▸ GOAL OF THE EXERCISE
Images are to be omitted, and the rest of the records reproduced exactly.
*****
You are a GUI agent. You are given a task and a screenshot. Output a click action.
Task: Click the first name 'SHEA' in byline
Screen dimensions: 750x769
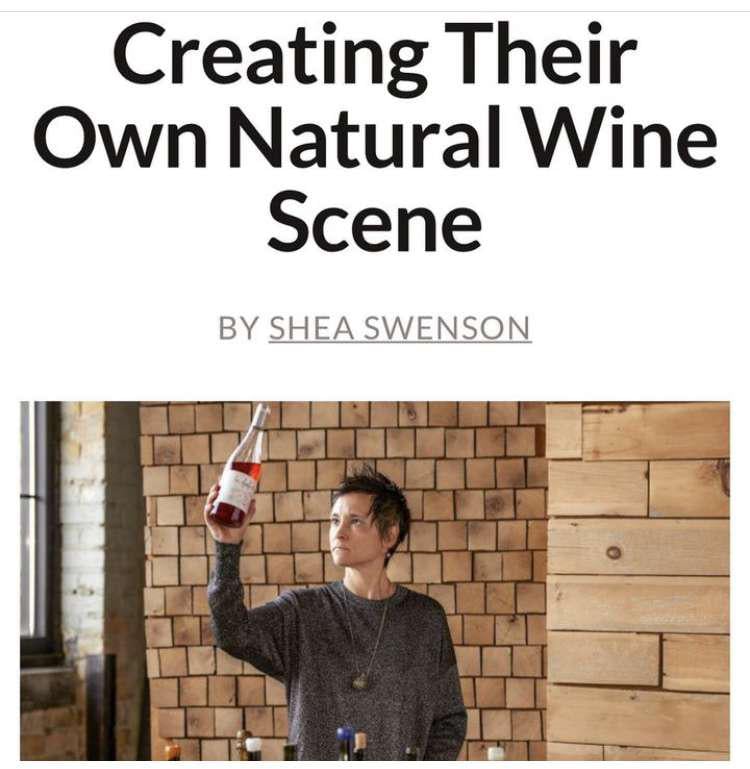coord(311,328)
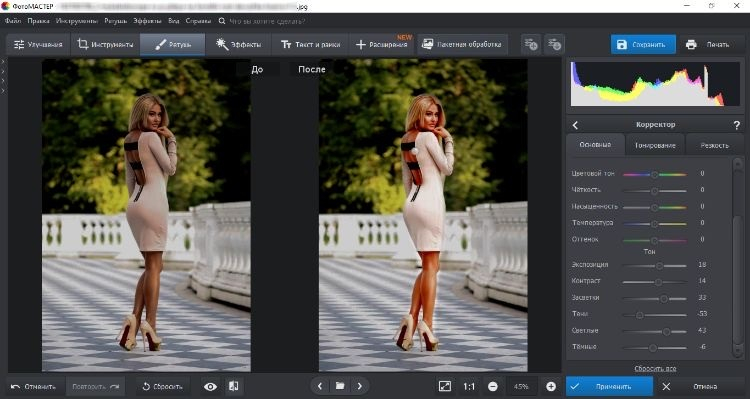This screenshot has height=399, width=750.
Task: Click the eye preview icon in bottom bar
Action: (210, 387)
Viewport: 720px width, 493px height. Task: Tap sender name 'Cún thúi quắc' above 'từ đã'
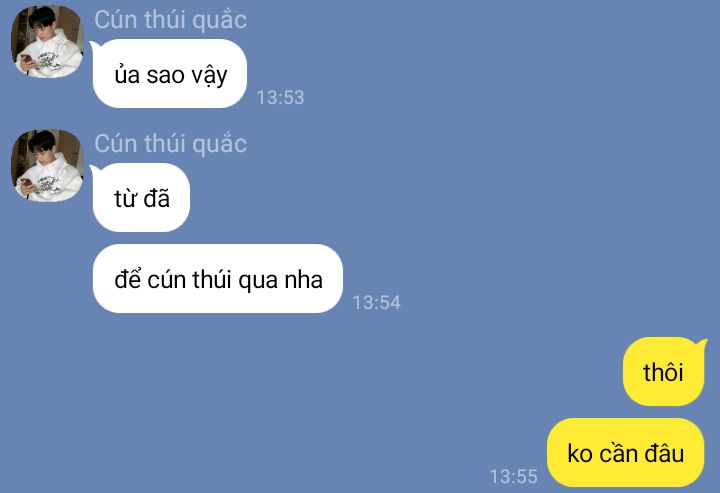170,144
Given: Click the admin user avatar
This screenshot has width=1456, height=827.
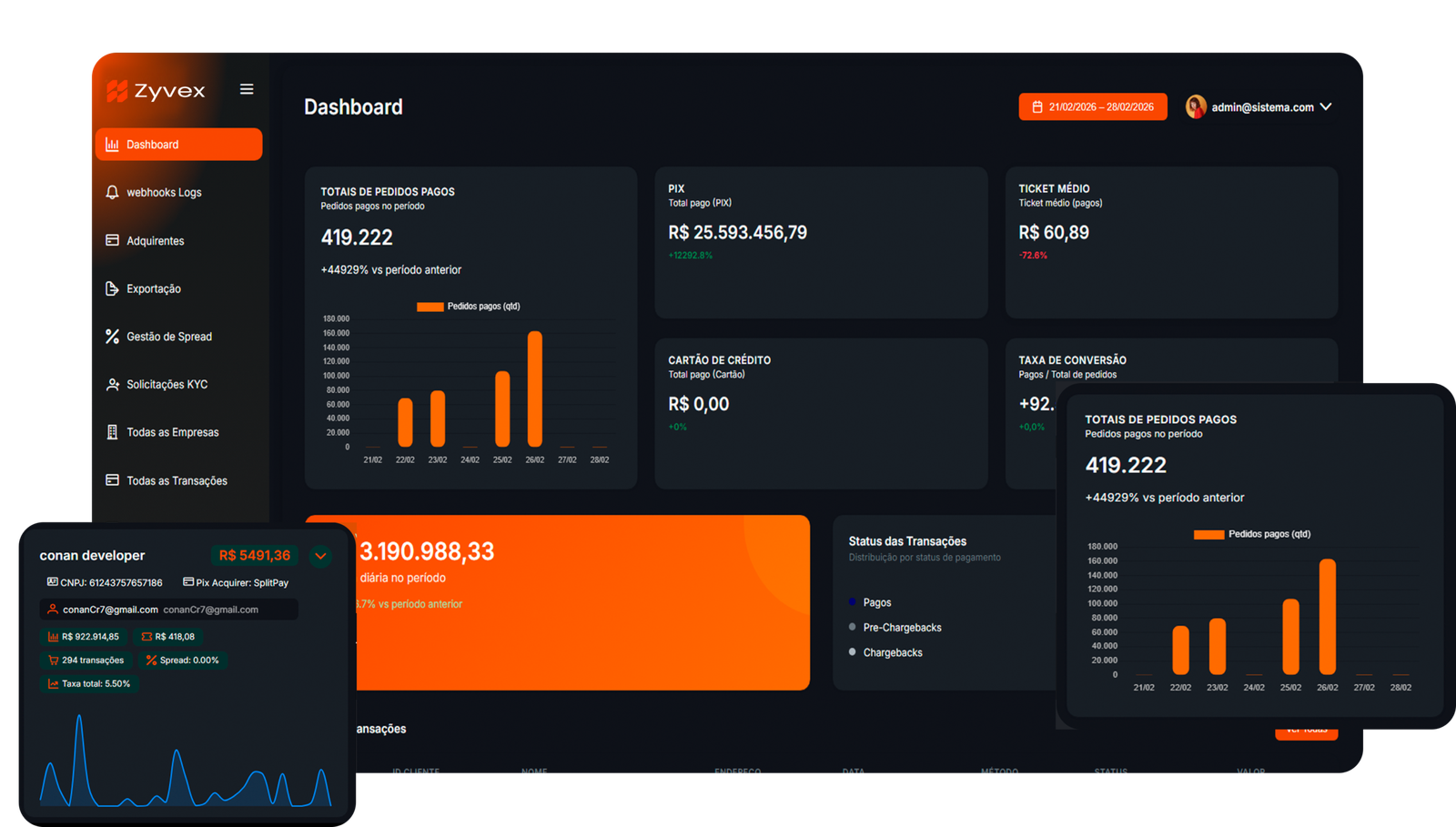Looking at the screenshot, I should pos(1195,106).
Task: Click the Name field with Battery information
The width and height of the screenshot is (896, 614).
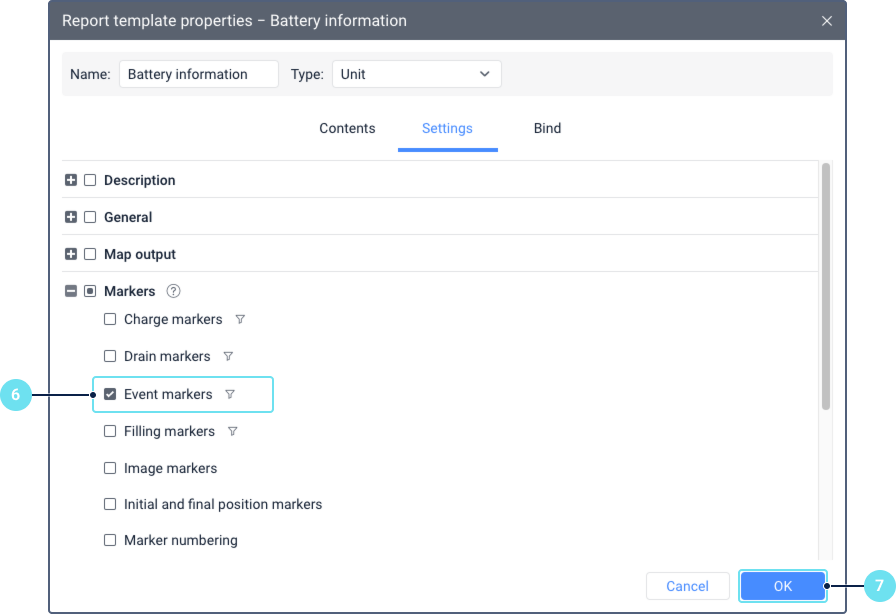Action: (198, 74)
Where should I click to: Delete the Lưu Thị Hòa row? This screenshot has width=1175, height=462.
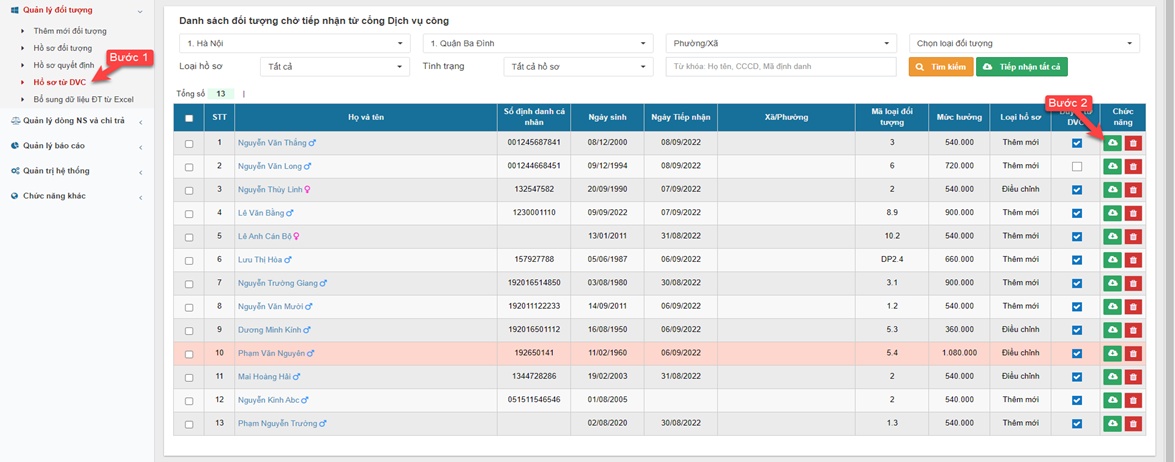(1132, 260)
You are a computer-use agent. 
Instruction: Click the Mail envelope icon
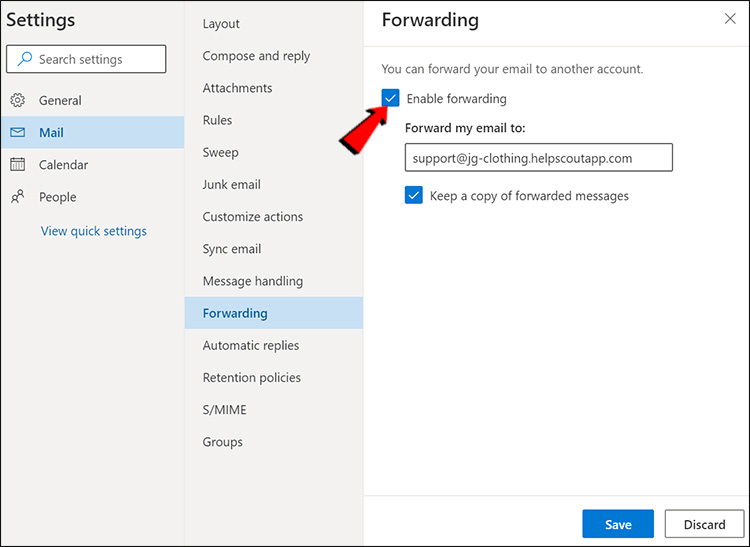pos(18,133)
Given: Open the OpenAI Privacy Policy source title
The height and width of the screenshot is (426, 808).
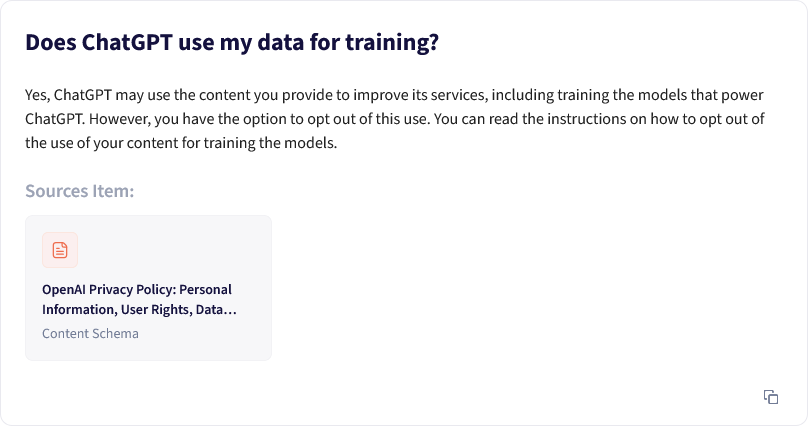Looking at the screenshot, I should coord(139,299).
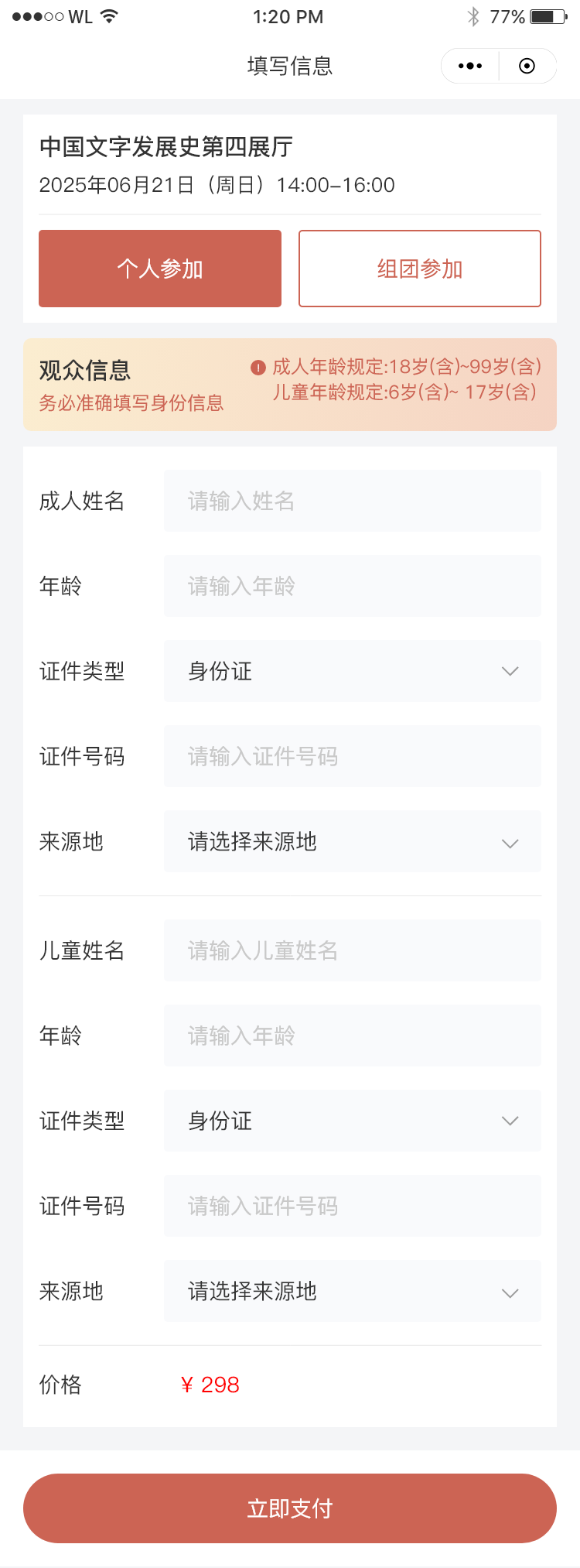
*****
▸ RESULT
You are a GUI agent. You are given a task and a screenshot. Output a click action.
Task: Click the first name 'SHEA' in byline
Screen dimensions: 750x769
coord(311,328)
This screenshot has height=399, width=750.
Task: Click the eye preview icon in bottom bar
Action: (210, 387)
Viewport: 720px width, 493px height. Task: Tap sender name 'Cún thúi quắc' above 'từ đã'
170,144
Given: Click the admin user avatar
This screenshot has width=1456, height=827.
Looking at the screenshot, I should pos(1195,106).
Task: Click the Name field with Battery information
The width and height of the screenshot is (896, 614).
Action: (198, 74)
Where should I click to: Delete the Lưu Thị Hòa row? This screenshot has width=1175, height=462.
(1132, 260)
You are a computer-use agent. 
Instruction: Click the Mail envelope icon
pos(18,133)
Given: Open the OpenAI Privacy Policy source title
The height and width of the screenshot is (426, 808).
Looking at the screenshot, I should coord(139,299).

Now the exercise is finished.